▶ _Instructions to follow_
The answer must be an exact transcription of the lines below from the first through the one containing "Given: Toggle the trade panel display icon", with the pictures left out; please add nothing else.

▶ _Data section_

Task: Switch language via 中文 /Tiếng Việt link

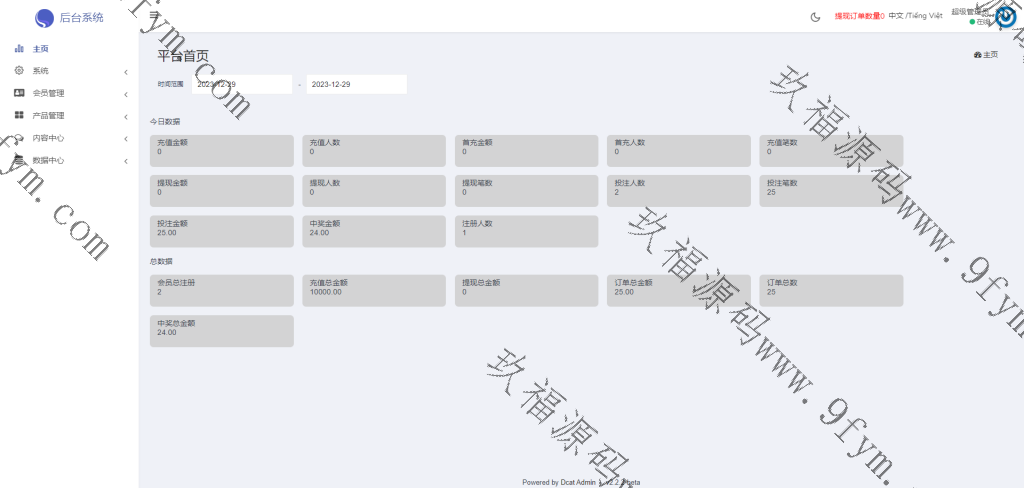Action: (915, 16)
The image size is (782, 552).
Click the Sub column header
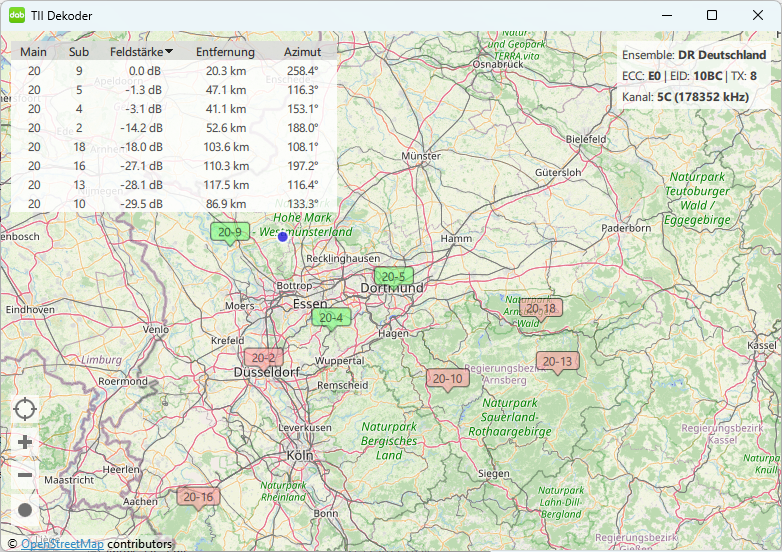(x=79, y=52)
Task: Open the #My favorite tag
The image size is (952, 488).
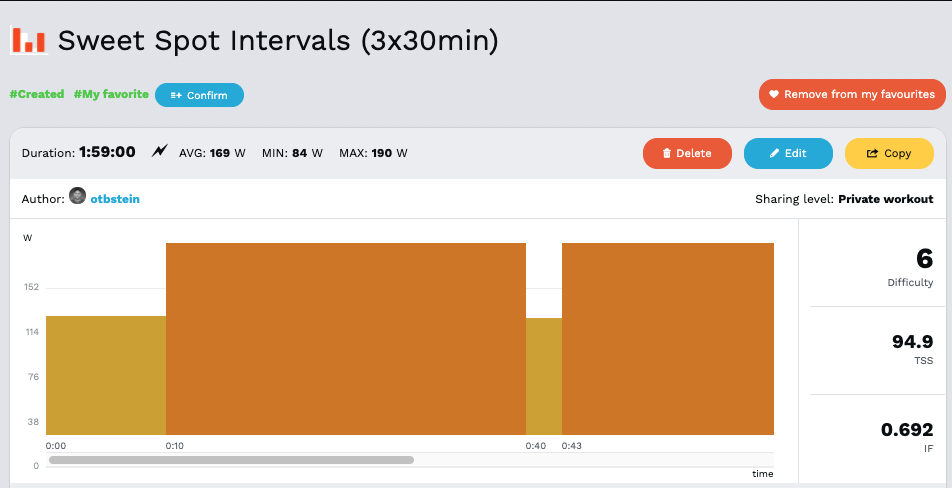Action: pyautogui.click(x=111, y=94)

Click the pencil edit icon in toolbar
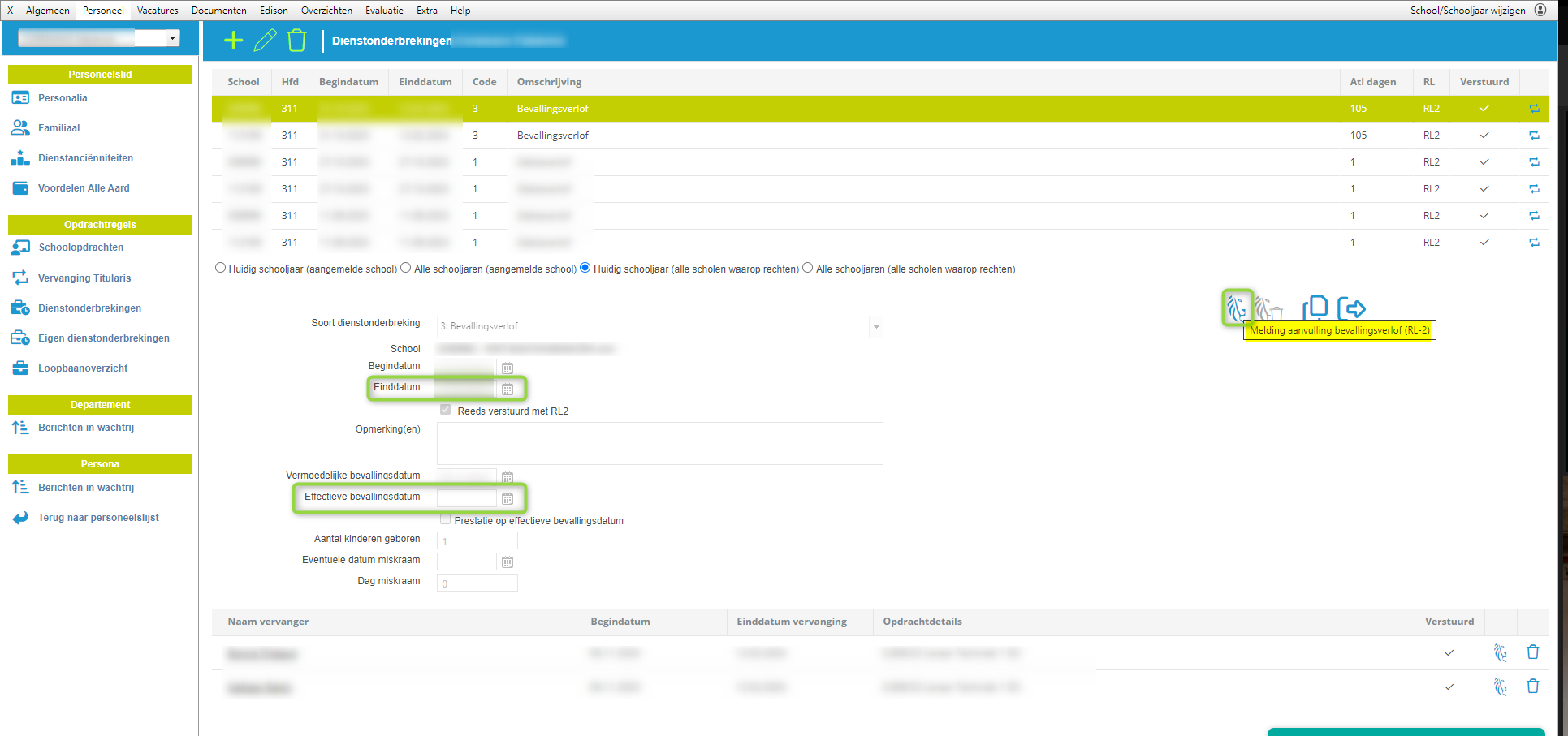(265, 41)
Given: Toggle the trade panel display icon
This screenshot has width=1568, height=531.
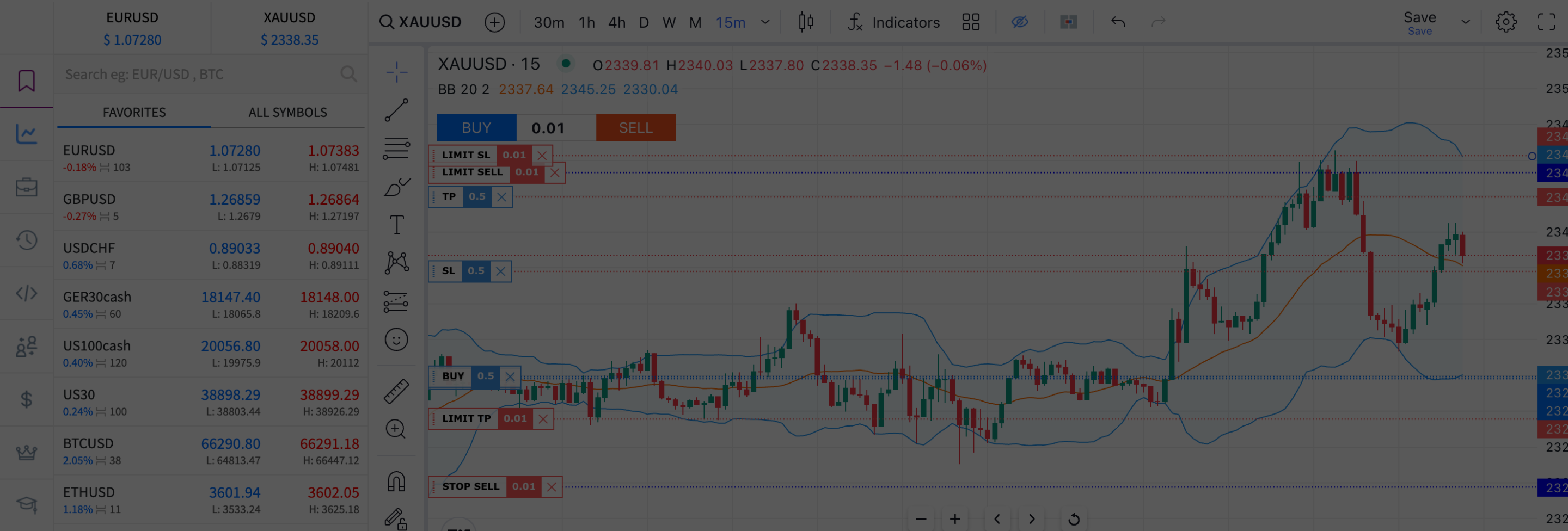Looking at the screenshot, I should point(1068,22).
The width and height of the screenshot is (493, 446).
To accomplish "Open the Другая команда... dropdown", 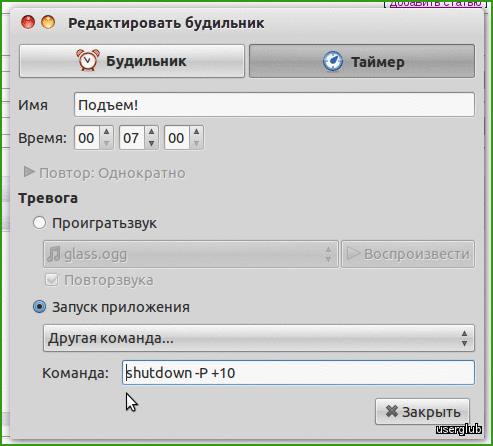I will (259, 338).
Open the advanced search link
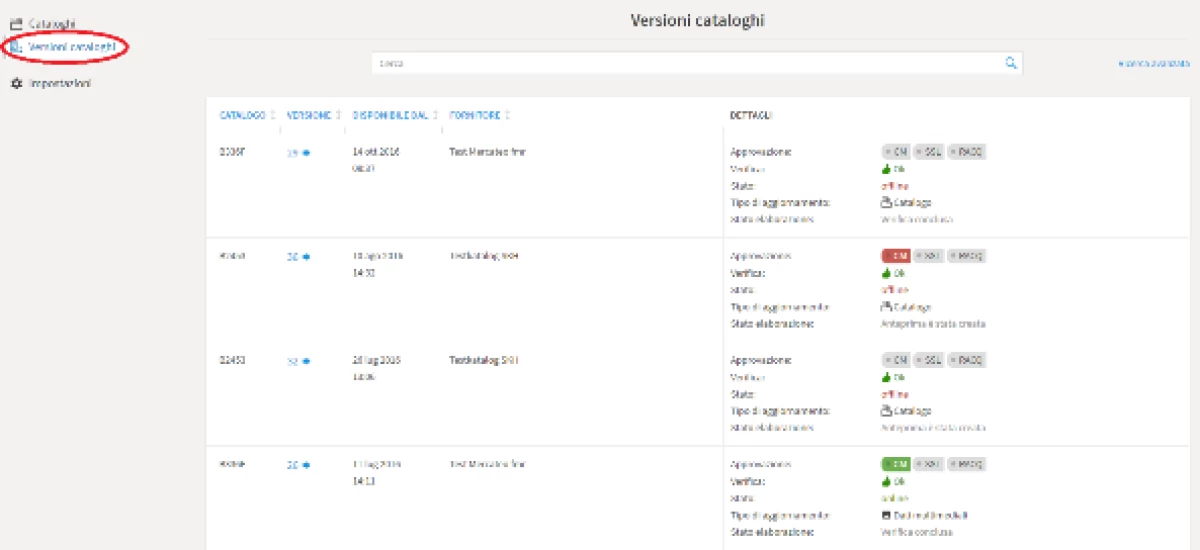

▶ _The answer_
Task: Switch language via 中文 /Tiếng Việt link

Action: (915, 16)
The image size is (782, 552).
Click the Sub column header
(x=79, y=52)
Task: Open the #My favorite tag
The image size is (952, 488).
Action: pyautogui.click(x=111, y=94)

Click the pencil edit icon in toolbar
(265, 41)
Given: Toggle the trade panel display icon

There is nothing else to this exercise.